No need to summarize this time. Phillip Longman wrote out his whole talk, with the illustrations more viewable even than they were at the Seminar and talk. (excerpt below)
It is full of rethink-the-news sentences like: “Notice that Japan’s lengthening recession began just as continuously falling fertility rates at last caused its working-age population to begin shrinking in relative size.”
One thing worth adding from the Q&A at Phil’s public lecture August 13th. Kevin Kelly asked him what he thought the world might feel like in 100 years.

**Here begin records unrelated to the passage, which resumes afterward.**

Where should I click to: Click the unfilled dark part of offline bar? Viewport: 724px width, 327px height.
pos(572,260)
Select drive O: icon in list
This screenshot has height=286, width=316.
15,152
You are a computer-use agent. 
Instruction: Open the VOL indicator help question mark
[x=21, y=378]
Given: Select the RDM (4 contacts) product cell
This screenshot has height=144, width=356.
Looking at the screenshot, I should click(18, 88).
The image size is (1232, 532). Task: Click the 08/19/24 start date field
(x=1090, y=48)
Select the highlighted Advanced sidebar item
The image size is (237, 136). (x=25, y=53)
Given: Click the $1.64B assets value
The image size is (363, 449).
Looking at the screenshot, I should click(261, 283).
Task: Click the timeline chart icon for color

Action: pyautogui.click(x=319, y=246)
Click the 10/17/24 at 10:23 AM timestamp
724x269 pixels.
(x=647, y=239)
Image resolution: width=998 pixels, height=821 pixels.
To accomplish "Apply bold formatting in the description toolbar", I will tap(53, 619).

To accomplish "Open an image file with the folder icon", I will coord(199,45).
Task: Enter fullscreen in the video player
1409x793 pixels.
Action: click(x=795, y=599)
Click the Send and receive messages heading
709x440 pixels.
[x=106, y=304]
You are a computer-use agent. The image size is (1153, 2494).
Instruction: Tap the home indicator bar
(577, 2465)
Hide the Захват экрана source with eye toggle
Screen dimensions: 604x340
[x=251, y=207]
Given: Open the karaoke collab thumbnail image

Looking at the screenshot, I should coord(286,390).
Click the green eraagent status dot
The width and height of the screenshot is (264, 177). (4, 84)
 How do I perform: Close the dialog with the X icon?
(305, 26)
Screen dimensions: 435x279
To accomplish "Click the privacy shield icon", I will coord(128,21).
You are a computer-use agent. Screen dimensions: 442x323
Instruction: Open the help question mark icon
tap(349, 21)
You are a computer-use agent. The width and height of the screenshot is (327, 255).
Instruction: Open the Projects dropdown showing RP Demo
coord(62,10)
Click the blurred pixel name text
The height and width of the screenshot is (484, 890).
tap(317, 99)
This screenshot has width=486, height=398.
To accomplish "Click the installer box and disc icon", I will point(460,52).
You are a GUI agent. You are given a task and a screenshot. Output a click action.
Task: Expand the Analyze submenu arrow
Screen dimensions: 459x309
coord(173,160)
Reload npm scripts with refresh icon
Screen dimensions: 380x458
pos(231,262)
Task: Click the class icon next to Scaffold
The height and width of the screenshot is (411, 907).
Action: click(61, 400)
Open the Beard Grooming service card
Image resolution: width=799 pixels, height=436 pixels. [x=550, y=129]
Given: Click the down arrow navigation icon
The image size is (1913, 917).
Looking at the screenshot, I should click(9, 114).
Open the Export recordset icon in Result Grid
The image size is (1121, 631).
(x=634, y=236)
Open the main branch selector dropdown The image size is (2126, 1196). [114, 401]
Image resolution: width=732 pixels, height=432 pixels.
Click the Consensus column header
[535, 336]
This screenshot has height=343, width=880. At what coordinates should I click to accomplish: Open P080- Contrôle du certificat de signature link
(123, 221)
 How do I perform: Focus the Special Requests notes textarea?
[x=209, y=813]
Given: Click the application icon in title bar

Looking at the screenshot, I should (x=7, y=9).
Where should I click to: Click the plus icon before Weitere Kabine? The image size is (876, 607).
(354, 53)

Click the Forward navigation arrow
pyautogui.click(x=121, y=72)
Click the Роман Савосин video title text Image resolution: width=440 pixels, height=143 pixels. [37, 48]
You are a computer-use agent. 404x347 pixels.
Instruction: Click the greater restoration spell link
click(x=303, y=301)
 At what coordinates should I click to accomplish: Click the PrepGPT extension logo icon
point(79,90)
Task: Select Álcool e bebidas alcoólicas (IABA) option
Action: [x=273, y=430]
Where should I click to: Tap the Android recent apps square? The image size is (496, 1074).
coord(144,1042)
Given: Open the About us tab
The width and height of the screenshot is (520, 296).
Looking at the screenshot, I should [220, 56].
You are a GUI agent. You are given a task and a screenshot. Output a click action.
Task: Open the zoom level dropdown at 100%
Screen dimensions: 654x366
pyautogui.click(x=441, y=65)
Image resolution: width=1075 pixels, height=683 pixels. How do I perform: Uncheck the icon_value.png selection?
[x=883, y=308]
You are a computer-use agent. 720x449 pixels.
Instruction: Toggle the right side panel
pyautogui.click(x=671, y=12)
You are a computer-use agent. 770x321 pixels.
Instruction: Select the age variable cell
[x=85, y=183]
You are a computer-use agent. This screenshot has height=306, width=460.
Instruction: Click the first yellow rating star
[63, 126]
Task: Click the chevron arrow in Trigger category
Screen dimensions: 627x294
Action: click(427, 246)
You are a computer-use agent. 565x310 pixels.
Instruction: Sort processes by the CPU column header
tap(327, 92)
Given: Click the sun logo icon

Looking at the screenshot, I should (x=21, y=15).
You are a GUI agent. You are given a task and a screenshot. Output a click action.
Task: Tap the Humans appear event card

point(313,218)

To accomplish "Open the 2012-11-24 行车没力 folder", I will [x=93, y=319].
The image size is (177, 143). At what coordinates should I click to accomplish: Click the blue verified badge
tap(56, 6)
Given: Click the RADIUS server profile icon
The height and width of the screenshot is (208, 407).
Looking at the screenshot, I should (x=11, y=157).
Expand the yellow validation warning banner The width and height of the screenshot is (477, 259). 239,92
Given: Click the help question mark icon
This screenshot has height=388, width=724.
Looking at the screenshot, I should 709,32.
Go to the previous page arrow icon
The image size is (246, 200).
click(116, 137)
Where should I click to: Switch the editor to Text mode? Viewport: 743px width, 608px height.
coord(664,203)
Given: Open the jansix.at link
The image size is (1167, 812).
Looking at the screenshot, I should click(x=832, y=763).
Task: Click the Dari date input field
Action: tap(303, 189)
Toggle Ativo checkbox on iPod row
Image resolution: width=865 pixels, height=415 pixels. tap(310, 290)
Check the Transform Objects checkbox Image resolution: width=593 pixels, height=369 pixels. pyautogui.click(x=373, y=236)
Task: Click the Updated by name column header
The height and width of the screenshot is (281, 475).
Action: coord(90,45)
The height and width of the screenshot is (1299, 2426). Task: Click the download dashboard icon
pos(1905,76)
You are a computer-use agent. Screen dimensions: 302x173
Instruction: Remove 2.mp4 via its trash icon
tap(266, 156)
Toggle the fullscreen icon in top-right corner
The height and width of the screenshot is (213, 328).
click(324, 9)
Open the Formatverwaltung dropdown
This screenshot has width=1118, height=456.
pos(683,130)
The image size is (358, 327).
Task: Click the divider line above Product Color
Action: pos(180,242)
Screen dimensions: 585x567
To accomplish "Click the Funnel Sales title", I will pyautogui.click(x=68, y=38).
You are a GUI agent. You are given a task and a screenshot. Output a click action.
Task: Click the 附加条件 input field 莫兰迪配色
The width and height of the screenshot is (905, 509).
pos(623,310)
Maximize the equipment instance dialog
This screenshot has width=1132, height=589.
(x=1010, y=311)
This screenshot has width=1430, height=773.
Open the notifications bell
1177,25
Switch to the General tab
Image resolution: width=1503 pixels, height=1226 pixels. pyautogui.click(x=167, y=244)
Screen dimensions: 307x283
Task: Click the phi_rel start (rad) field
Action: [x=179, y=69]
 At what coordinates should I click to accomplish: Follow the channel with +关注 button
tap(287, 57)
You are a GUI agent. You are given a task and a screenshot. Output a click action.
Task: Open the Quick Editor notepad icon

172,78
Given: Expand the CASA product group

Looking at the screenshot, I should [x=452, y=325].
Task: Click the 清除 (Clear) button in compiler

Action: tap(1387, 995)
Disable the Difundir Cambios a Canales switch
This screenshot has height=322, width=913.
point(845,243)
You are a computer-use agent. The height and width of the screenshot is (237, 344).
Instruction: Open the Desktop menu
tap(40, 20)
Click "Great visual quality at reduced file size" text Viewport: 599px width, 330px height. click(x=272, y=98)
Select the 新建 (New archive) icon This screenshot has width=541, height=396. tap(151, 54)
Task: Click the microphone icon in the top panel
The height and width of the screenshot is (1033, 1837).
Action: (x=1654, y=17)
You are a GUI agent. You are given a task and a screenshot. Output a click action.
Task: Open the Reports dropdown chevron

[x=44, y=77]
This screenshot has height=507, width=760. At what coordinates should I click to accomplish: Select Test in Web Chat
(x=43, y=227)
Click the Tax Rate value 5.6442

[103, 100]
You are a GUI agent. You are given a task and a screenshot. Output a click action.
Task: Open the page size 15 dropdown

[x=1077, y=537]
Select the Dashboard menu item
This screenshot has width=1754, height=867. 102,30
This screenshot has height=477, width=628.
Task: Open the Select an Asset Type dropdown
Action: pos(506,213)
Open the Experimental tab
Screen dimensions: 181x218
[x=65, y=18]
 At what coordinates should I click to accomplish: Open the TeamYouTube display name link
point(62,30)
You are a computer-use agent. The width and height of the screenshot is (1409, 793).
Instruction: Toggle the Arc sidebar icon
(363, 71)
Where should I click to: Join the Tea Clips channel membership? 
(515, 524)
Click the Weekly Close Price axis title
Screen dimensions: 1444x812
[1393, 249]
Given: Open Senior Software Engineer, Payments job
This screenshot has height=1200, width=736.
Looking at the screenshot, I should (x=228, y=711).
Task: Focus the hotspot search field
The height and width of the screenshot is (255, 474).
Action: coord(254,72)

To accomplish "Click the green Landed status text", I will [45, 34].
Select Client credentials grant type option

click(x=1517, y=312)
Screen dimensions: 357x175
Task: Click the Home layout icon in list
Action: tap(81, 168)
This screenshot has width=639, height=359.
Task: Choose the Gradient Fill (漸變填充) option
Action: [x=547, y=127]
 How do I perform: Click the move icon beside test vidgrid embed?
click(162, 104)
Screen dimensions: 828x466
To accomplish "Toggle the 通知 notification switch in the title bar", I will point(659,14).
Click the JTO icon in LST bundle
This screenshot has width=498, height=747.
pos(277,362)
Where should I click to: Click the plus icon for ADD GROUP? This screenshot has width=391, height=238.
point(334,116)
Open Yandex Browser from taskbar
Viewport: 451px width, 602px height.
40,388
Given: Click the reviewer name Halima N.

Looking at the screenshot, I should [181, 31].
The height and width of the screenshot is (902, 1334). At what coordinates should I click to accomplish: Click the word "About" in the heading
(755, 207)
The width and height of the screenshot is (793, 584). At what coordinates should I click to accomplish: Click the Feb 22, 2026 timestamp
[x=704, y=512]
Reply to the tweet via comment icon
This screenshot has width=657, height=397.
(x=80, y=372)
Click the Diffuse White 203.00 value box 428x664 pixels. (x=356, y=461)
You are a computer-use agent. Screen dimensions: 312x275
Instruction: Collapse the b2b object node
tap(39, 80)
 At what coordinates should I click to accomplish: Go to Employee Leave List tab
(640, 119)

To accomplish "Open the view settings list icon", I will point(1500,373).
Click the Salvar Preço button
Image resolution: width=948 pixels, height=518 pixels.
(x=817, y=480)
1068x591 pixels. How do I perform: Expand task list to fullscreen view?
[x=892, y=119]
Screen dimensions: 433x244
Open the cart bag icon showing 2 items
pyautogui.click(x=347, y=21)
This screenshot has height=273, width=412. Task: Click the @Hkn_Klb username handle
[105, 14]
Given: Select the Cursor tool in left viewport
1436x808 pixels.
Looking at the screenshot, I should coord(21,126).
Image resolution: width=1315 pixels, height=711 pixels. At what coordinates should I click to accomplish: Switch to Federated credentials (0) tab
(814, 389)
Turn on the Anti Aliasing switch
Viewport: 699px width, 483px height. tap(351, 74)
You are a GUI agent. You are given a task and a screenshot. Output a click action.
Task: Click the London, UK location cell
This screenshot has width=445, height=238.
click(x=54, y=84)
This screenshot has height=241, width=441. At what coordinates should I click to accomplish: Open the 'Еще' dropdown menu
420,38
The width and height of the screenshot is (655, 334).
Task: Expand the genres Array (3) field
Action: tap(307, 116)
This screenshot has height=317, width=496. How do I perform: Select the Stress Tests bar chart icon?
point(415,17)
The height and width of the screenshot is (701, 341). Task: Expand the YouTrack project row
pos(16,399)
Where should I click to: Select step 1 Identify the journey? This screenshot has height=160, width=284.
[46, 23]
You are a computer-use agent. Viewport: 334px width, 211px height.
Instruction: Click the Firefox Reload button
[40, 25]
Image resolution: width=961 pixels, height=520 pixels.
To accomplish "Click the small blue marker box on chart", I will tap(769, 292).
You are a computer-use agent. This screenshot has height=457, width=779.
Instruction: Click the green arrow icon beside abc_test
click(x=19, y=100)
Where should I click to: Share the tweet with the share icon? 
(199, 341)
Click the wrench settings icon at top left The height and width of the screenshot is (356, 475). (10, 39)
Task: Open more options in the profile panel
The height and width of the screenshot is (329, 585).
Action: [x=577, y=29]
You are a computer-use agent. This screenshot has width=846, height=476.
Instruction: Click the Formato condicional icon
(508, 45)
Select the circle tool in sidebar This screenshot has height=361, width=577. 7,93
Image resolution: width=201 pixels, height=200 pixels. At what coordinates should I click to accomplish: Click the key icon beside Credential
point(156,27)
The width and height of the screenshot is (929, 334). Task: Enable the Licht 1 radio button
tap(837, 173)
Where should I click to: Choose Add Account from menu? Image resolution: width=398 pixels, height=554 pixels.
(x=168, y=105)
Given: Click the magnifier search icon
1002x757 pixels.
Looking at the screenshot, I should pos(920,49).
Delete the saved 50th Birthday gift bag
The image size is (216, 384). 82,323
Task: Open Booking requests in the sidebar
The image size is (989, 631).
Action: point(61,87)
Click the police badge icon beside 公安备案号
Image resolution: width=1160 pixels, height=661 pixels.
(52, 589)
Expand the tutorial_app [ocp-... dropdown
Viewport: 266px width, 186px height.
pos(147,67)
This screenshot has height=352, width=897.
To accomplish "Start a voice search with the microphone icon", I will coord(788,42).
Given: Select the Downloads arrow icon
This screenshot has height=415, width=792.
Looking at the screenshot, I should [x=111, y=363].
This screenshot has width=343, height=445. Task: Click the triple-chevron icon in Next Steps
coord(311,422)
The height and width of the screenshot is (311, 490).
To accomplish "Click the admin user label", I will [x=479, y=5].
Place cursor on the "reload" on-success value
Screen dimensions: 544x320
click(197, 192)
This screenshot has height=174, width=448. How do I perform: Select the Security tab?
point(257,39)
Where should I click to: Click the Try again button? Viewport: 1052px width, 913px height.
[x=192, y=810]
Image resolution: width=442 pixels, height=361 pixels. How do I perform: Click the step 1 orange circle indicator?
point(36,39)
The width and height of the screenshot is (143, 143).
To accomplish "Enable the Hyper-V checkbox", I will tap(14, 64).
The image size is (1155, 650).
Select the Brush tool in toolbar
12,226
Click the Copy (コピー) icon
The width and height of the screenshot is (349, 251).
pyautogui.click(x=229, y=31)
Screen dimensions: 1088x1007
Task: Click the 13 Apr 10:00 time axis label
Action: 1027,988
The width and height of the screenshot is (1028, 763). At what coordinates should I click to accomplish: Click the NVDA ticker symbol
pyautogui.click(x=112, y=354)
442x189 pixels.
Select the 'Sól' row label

“People a century from now will have so few blood relatives I think it could be very lonely.” The audience, convinced by then, was utterly still.
Excerpt from Longman's talk:
"So where will the children of the future come from? Some biologists speculate that modern human beings have created an environment in which the “fittest”, or most successful, individuals are precisely those who have few, if any, offspring. As more and more humans find themselves living under conditions in which children have become costly impediments to success, those who are well adapted to this new environment will tend not to reproduce themselves. And many others who are not so successful will imitate them.
But this hardly implies extinction. Some people will still have children. They just won’t be people highly motivated by material concerns or secular values. Disproportionately, the parents of the future will be people who are at odds with the modern environment – people who either “don’t get” the new rules of the game that make large families a liability or who, out of religious or chauvinistic conviction, reject the game altogether. In short people like Mormons. "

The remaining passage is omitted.